From Agents to Skills

Alex Miller·April 6, 2026·coding, agents, ai-generated

How We Stopped Overthinking AI Architecture at Quotient

The State of Agents in Early 2024: A Mess, Honestly

Back in early 2024, if you wanted an LLM to actually do something — not just chat, but call a function, interact with an API, update a record — you were in for a ride. OpenAI had only launched function calling in June 2023, and that was exclusively for GPT-3.5 and GPT-4 via their API. If you wanted tool use from an open-source model, your options were grim — I remember spending hours getting OpenHermes to spit out XML I could reliably parse as a tool call. It would work for a while, then fall apart the moment I loaded more than about ten tools into context. LangChain had been around since October 2022 and shipped its own abstractions for tool calling, but under the hood it was all the same duct tape — custom parsers for tool execution, bespoke RAG pipelines, prompt templates held together with good intentions. Tools were precious, precious context back then.

As a developer these were early, head scratching, hair tearing-out, exciting, grueling days. Teams everywhere seemed to be wrestling with how to adapt LLMs to their specific use-cases and product requirements, and inventing new terminology and primitives in order to describe the problems they were trying to solve. The landscape moved fast and mercilessly — the 2023–2024 explosion produced over 40 active frameworks in production, and the churn was relentless. A lot of the diversity came from the fact that lots of smart people were trying to solve a bunch of discrete problems within their multiplicative use cases all over the world — but the core problem for developers was that building agentic systems was multi-dimensionally difficult:

Model performance was comparatively poor. What we consider baseline capabilities today was cutting-edge research back then. Models were less well-trained and far less reliable at structured output.
Optimization was a full-time job. Getting appreciable performance meant investing heavily in prompt writing and rewriting (we hadn't started talking about "context engineering" yet), or fine-tuning — which, frankly, most teams don't really do until they have significantly more time and resources than a startup typically affords.
Each optimization only covered a single task. All that effort would yield a system tuned for one workflow — what the industry eventually started calling "agents." You'd need multiple agents working in concert to build anything of appreciable substance for an end user beyond a generic chat interface.

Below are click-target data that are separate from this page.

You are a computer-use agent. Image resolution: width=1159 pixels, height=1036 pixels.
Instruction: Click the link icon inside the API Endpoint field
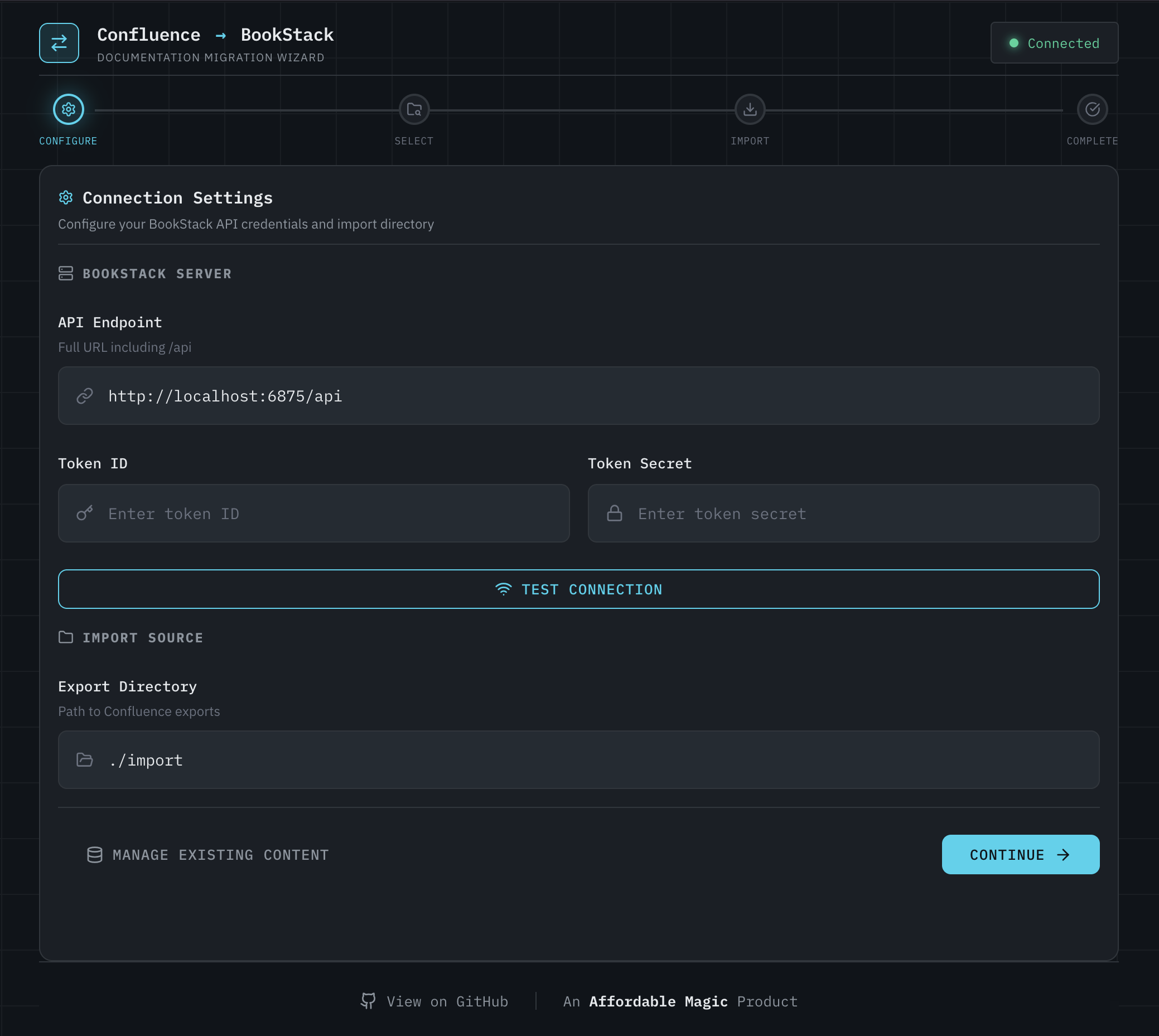point(85,395)
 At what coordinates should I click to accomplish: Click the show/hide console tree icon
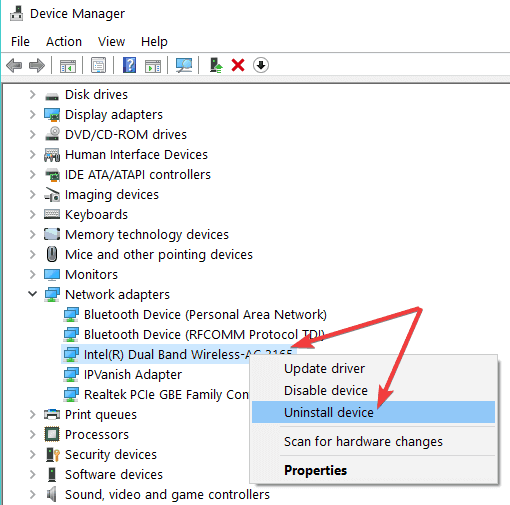pyautogui.click(x=68, y=66)
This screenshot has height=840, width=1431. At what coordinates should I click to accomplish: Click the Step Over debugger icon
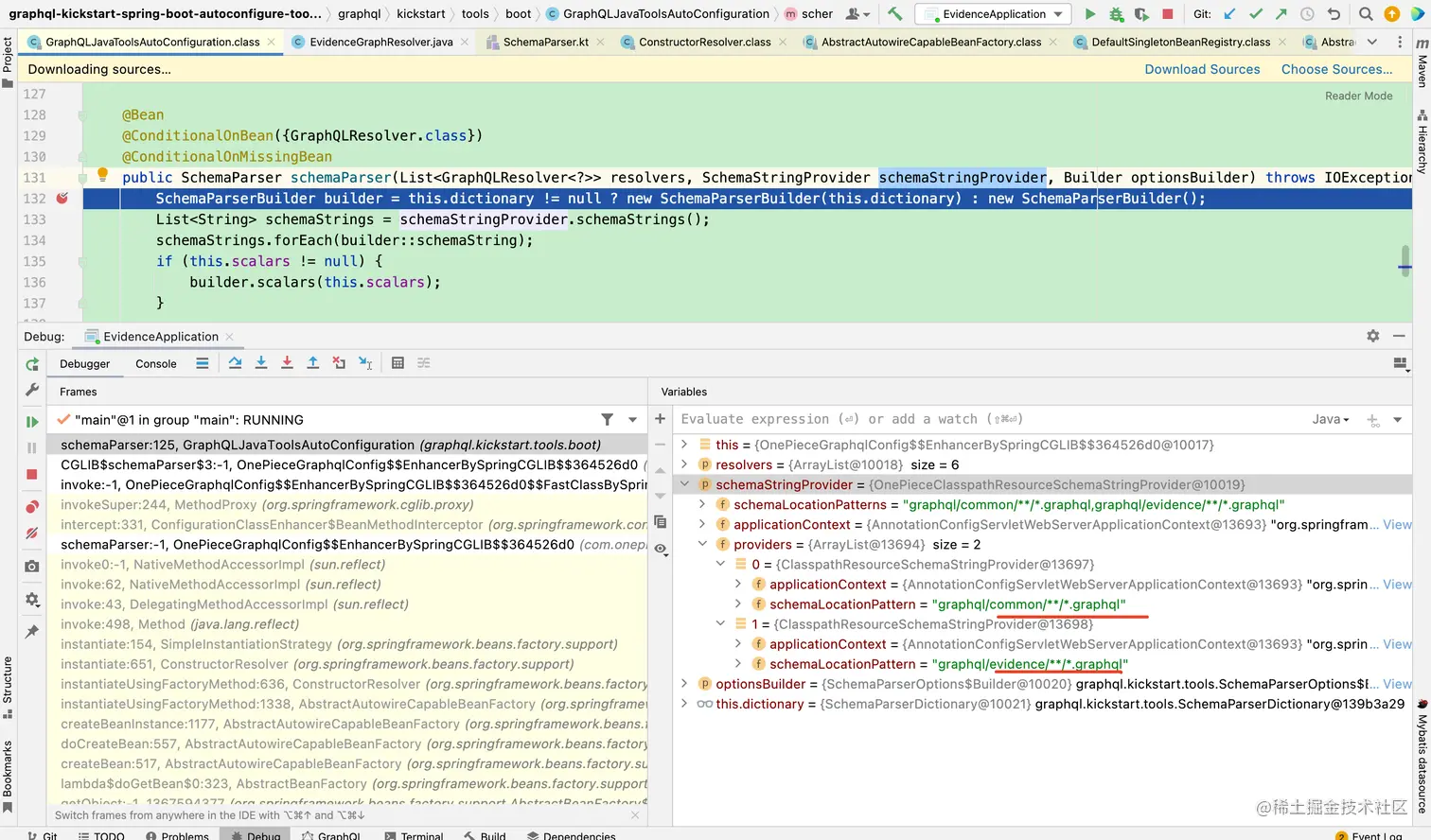(235, 363)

I say this not to complain, but to convey that something as seemingly trivial as a single agent being able to handle a handful of tasks was non-trivial difficult project, that blended engineering know-how, communication skills, and lots and lots of persistence.

As developers, we were left with a fundamental problem: in order to do anything interesting, we needed to dynamically switch up system prompts in response to user queries. But we didn't believe the models were good enough to figure out how or when to do that by themselves. And for a while, we were right to be skeptical.

The Multi-Agent Era at Quotient

When I joined Quotient in 2025, the industry was much closer to solving this problem, and there were a few common-place solutions people tended to reach for:

Explicit agent calls — put the onus on the user to direct queries to the right agent. No routing, just vibes and user education.
Sentimental routing — pre-embed messages or use keyword search to determine which agent should respond. Clever, but brittle.
Agent-delegated routing — agents decide when they need to hand off to another agent, calling a specific tool for delegation.

(Side note: there was also the whole “agents as DAGs” paradigm floating around — LangGraph launched in January 2024 and popularized graph-based agent orchestration with stateful, cyclical workflows. Let’s be real — that’s a workflow, not an agent. It’s not what people meant when they talked about agents.)

If you used Quotient back then, you'll be familiar with the last approach. As a team, we divided up and maintained a suite of agents designed to anthropomorphize an entire marketing team. Blog Agent. Email Agent. Design Agent. Audience Agent. Help Agent. The whole gang. The idea was that, as a user, you were supposed to understand that these were almost like distinct employees, with their own context, memories, and strengths, and use them accordingly. The goal was for users to direct their concerns to the appropriate agent, who could then access and delegate tasks to each other through a single tool that deeply integrated into our homespun framework. As developers, we would maintain lengthy, highly optimized context for each given task, without worry of impeding other workflows or abusing prompt tokens. Users would (hopefully) see benefit in improved accuracy, increased capability, and reduced cost as opposed to having a single, monolithic agent.

And it worked pretty well! Agents were great at targeting each other. The system could handle a straightforward user query that touched multiple parts of the platform. Under the hood, the routing code was a pain to maintain and sometimes agents would hallucinate their identities, but on the whole it was a solid system for the time.

"Do I Talk to the Blog Agent or the Design Agent?"

The problem was that users had no clue how to use the platform.

"I need a blog with a cool cover photo — do I talk to the Blog Agent or the Design Agent?"

"I'm trying to increase my email engagement — is that Audience or Email?"

"I just want to update my DNS settings, how do I do that?"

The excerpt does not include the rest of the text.